ここにハクはいない。ナゼか確信が持て、オレは誰にも会わずに帰りのバスに乗った。
夜遅くに辿り着いた自宅近くのコンビニで、樹の写真をプリントし、自室の枕元の壁に貼った。その写真が自分の「しるべ」となるような気がしたから。
しかしその晩、写真を見た母が酷く嫌悪し「剥がしなさい」と声を荒らげた。
それ以来、写真はこの缶の中に仕舞われたままだった。
画鋲のあとが着いた御神木の写真を見ながら考える。思えばあの時、ハクはもうシャングリラ号へ連れ去られており、あの村にはいなかったのだと。
ジンと母ユイコ、そしてオレが揃っての会食は、それから三日後に行われた。
ジンが予約してくれた日本料理店の個室に、二人とも時間ぴったりに現れた。四人掛けのテーブルの奥に、ジンと母、手前にオレが対峙するように座る。

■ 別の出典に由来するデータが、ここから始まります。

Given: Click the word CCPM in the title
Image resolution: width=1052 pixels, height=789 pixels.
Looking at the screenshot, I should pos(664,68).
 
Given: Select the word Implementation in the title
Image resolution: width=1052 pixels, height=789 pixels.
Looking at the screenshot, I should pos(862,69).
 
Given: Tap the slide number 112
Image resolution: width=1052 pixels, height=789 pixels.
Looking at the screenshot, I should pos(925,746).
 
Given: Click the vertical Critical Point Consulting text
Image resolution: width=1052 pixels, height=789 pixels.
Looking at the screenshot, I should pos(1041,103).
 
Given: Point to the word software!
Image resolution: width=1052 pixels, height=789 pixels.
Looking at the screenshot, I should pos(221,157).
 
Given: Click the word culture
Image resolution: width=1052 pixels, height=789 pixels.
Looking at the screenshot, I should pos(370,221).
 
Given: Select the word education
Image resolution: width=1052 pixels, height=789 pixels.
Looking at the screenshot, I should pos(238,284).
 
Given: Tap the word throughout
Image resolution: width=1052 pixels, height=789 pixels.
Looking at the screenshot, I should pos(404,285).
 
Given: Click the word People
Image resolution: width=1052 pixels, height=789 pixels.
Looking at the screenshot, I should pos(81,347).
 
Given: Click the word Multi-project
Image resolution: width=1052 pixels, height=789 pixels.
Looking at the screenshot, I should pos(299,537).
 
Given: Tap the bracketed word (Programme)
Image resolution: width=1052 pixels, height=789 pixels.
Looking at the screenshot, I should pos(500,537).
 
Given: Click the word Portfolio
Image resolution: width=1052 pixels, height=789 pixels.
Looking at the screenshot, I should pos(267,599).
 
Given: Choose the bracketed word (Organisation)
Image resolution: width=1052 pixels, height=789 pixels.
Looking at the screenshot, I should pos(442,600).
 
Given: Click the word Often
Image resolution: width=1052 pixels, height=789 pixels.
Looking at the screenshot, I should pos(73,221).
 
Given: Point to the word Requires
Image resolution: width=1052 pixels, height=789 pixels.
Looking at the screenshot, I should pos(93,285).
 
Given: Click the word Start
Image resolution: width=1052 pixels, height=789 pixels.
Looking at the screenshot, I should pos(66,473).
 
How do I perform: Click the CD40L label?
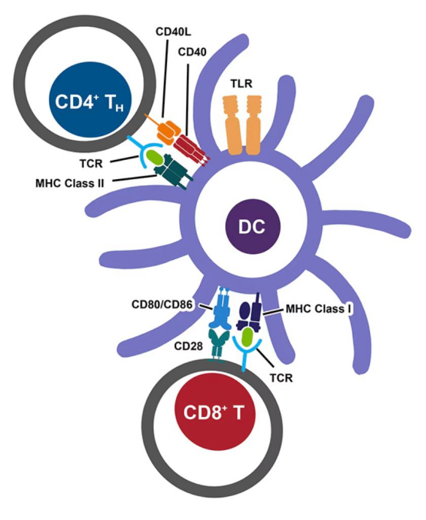coord(173,32)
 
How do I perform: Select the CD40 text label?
coord(192,52)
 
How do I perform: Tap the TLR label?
coord(241,84)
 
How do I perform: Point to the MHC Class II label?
coord(70,183)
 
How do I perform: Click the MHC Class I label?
coord(318,309)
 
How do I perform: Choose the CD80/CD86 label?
coord(161,305)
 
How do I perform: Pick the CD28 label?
coord(188,346)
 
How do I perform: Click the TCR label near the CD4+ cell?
coord(92,164)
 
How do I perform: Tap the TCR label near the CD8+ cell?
coord(281,378)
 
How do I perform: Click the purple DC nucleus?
coord(253,226)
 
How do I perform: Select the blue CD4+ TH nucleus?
coord(91,101)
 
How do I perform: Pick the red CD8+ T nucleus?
coord(215,412)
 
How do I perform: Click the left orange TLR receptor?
coord(232,125)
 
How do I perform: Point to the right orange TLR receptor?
coord(253,125)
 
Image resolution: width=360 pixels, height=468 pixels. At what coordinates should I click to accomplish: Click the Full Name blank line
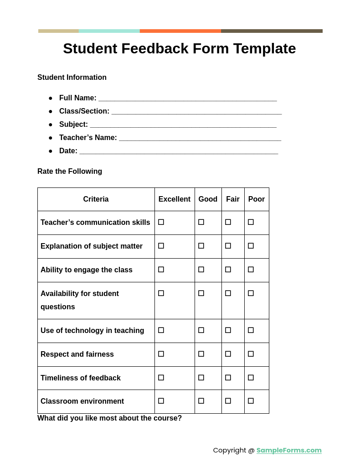click(187, 99)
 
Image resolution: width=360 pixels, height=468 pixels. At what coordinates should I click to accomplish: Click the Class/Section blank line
click(196, 112)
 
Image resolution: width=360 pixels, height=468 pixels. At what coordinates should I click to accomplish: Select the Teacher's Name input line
click(200, 138)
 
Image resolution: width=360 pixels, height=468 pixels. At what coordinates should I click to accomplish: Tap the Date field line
click(179, 151)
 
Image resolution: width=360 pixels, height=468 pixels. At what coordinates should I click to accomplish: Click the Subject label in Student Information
click(73, 125)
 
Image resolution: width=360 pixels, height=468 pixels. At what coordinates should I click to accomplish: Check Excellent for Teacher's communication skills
click(161, 222)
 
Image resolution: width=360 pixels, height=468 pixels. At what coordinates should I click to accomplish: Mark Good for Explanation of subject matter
click(201, 246)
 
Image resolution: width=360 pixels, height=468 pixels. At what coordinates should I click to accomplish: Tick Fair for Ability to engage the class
click(228, 270)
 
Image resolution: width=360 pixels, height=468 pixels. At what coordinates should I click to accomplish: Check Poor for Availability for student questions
click(251, 293)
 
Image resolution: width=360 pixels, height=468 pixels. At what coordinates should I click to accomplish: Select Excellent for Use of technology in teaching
click(161, 330)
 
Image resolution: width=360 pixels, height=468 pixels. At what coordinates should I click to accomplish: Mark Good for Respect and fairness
click(201, 354)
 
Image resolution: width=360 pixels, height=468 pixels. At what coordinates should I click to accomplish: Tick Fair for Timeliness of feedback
click(228, 378)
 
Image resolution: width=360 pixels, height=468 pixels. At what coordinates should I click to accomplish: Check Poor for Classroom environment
click(251, 401)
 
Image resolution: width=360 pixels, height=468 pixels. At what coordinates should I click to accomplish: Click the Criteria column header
click(96, 199)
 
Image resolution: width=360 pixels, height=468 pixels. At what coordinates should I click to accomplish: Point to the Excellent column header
click(175, 199)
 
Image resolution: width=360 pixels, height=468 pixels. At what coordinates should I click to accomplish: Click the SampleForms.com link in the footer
click(289, 450)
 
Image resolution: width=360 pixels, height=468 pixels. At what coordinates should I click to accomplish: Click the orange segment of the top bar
click(180, 31)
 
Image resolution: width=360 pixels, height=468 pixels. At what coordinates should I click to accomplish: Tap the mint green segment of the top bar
click(109, 31)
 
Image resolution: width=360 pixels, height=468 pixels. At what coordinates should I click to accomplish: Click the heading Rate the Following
click(70, 172)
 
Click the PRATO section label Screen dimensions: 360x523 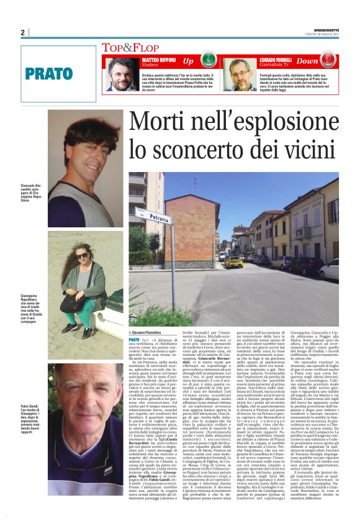click(49, 73)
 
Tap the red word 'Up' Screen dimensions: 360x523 click(188, 61)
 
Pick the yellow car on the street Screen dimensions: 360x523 click(233, 262)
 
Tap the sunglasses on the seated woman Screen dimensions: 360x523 click(82, 255)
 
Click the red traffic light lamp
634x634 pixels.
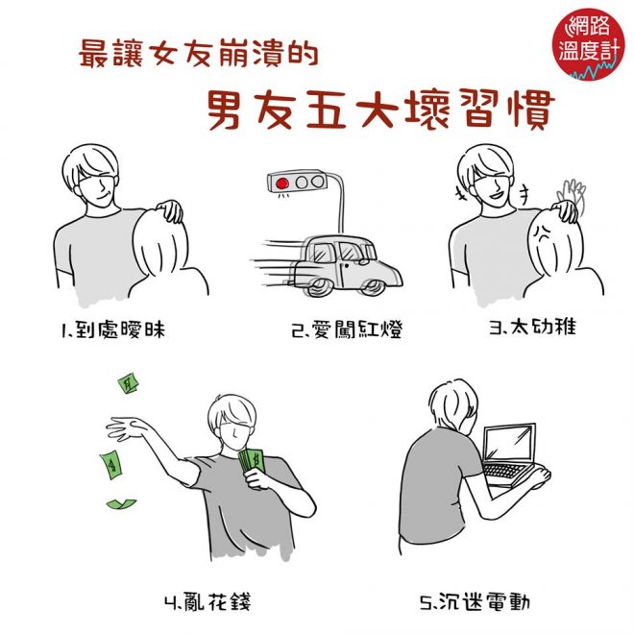pyautogui.click(x=281, y=183)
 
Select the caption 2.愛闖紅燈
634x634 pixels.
pyautogui.click(x=347, y=329)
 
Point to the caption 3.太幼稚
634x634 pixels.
pyautogui.click(x=532, y=327)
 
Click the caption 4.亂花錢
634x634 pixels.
pyautogui.click(x=207, y=601)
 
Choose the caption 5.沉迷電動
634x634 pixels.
pyautogui.click(x=475, y=602)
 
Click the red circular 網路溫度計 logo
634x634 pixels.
pyautogui.click(x=586, y=44)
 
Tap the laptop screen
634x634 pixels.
pyautogui.click(x=509, y=442)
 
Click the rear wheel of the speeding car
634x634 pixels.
pyautogui.click(x=319, y=288)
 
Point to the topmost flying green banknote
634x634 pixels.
pyautogui.click(x=129, y=384)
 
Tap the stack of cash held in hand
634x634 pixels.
pyautogui.click(x=252, y=462)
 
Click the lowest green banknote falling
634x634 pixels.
pyautogui.click(x=121, y=503)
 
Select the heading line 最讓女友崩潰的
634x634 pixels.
pyautogui.click(x=198, y=54)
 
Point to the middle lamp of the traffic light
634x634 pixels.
pyautogui.click(x=302, y=183)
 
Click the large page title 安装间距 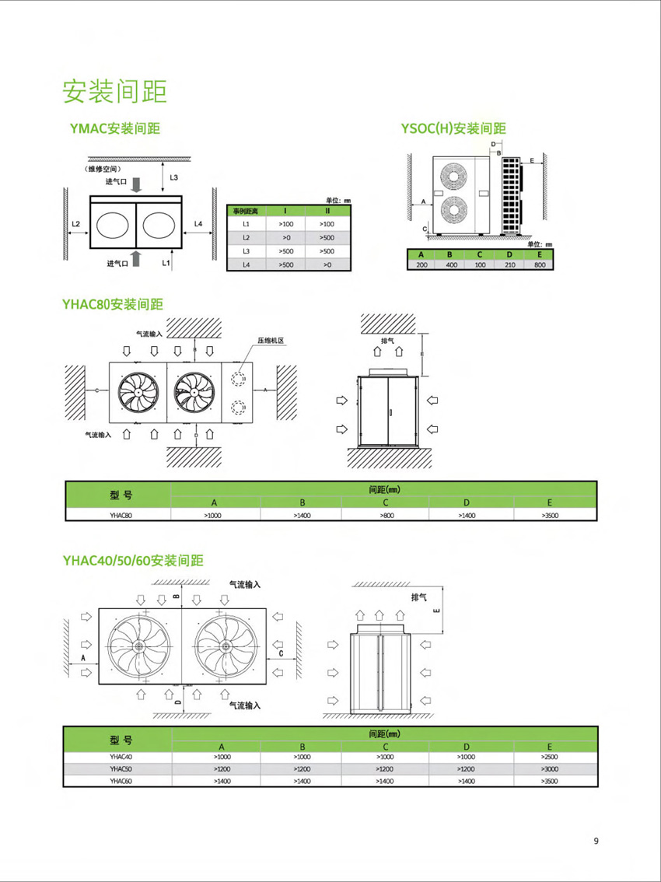pyautogui.click(x=114, y=92)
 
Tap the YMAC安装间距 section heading pyautogui.click(x=115, y=128)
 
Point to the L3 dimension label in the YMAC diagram pyautogui.click(x=173, y=177)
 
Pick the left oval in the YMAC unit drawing pyautogui.click(x=114, y=225)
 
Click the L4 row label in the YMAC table pyautogui.click(x=246, y=266)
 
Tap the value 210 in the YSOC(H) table pyautogui.click(x=509, y=264)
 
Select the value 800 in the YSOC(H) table pyautogui.click(x=540, y=264)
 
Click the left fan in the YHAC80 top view pyautogui.click(x=138, y=390)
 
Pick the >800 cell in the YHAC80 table pyautogui.click(x=386, y=515)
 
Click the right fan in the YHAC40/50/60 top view pyautogui.click(x=226, y=647)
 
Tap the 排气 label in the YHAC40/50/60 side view pyautogui.click(x=420, y=597)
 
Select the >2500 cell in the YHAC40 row pyautogui.click(x=551, y=757)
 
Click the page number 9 pyautogui.click(x=596, y=841)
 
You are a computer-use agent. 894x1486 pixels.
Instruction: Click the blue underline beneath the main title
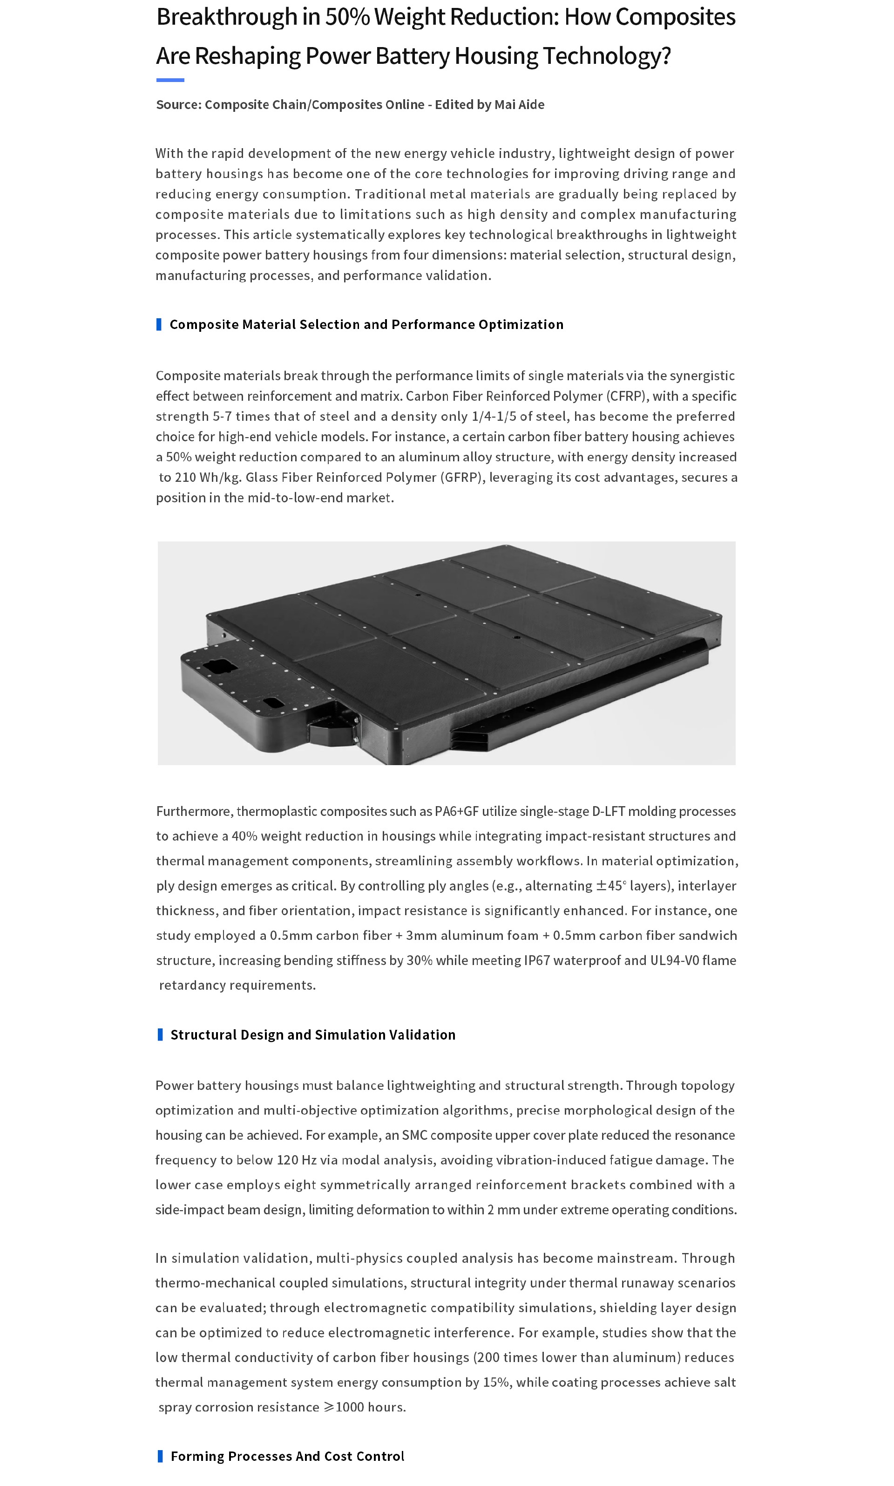coord(170,80)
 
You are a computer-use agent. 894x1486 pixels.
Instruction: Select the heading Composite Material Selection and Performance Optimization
coord(366,324)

テーブルには美しく盛り付けられた先付けが既に並んでいる。メインの料理も既に決まっているようで、問われることはなかった。
「それで?俺たちに姉弟に、何が聞きたいんだルイ」
気温や天候の話もなく、ジンに本題を促される。オレは深く息を吐いてから話し始めた。
「御神木の話を聞きたい」
「御神木?村の?てっきり父親が村に移り住んだ理由だとか、俺たちがリュウと中互いした理由が知りたいのかと思った」
「私もよ。私と父の確執や、リュウが父親の跡を継いだ経緯が知りたいのかと」
「それよりも、オレの仮説を聞いてくれる?」
ジンも母も、アルコールを飲んでいたグラスをテーブルに置いた。
「オレが少年と言える年齢になって以降、あの村へ行ったのは、二度だ」
「一度目は、法事へ行ってもらった時ね。それより前も数回あったけれど、アナタはまだ小学生だったわ」
「うん。その中学三年の夏、オレは本殿でハクに会った」
二人に言ったことはなかったので、驚いた顔をされた。
「もう一度は、高校の卒業式が終わった翌日。日帰りで電車とバスを乗り継いで、こっそりと村へ行ってきた」
「そういえば、記憶があるわ。夜遅くに帰ってきたルイが、御神木の写真を部屋に貼っていて。本当にびっくりしたんだった」
「そう。それが二度目」
「御神木の写真を部屋に貼ったってどういうことだ?」
「御神木が「しるべ」になる気がしたんだ」
オレがそう答えれば、ジンは難しい顔をしてグラスを持ち上げ、入っていたアルコールを一気に煽った。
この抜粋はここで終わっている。